Sunday, January 06, 2008

Oh Xbar tree Oh Xbar tree . . .

I was browsing through the links over at Neal Whitman's Literal-Minded and I found a great little syntax resource. I hate using the draw feature on my word processing program to create the sentence trees so I'm very eager to try out phpSyntaxTree instead.

It works by interpreting the keyboard friendly notation of bracketing phrases and sentences. You may have noticed (on this and other linguistics blogs) sentences and phrases that look like this:

[synthetic [buffalo hides]]

And that phrase would likely be contrasted with the following:

[[synthetic buffalo] hides]

The phrase on its own is ambiguous because the structure is underlying and not apparent in normal speech or writing. Just like the old joke about the one eyed one horned flying purple people eater that no one needs to be afraid of -- unless you're a one eyed one horned flying purple person. There are some conventions of writing that can clarify these forms. Hyphens work pretty well to indicate which noun an ambiguous adjective is modifying.
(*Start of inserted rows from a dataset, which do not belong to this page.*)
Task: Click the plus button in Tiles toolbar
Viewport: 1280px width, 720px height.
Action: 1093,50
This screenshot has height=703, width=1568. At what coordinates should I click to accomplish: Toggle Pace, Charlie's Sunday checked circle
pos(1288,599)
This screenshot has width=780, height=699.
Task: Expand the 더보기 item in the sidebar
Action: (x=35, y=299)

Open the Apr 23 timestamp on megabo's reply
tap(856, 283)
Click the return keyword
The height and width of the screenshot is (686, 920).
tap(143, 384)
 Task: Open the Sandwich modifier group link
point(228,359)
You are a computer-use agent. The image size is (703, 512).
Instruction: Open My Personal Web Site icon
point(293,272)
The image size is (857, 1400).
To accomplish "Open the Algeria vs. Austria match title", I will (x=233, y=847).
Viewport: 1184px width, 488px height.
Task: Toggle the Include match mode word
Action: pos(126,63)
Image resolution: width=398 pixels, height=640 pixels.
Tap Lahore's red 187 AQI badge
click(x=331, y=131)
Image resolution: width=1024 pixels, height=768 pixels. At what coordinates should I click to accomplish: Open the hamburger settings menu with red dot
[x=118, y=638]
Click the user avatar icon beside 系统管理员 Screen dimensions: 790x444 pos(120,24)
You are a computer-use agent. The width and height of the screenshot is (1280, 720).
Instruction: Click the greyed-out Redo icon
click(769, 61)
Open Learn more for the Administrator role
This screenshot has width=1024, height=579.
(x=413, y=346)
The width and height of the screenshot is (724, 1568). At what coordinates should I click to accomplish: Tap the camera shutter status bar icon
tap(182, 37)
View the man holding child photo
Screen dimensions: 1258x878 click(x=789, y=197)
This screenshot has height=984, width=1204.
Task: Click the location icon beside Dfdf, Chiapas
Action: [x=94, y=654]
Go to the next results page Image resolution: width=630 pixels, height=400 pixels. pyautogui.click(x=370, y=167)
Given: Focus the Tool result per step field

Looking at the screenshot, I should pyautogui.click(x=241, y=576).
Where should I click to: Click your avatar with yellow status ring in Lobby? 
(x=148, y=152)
So a steel-string guitar is probably going to sound a lot better than a steel string guitar. It'd probably be a lot lighter too.

In the bracket notation (if we want to consider steel-string two words) the difference would be

[[steel string]guitar]
[steel[string guitar]]

plug-in something as simple at those two phrases and the program gives us the corresponding trees:

The program also works with labels for the phrases and accounts for them in the rendering of the lines. I'll borrow a sentence right out of the trusty ol' Radford syntax text to illustrate:

A lovely rendering of the following input form
[TP[PRN He][T'[T does][VP[V enjoy][N syntax]]]]

I've now linked to the program in the resources list in the right sidebar.

1 comment:

Thanks for reaching out.

You can also contact me at wishydig[at]gmail[d0t]com.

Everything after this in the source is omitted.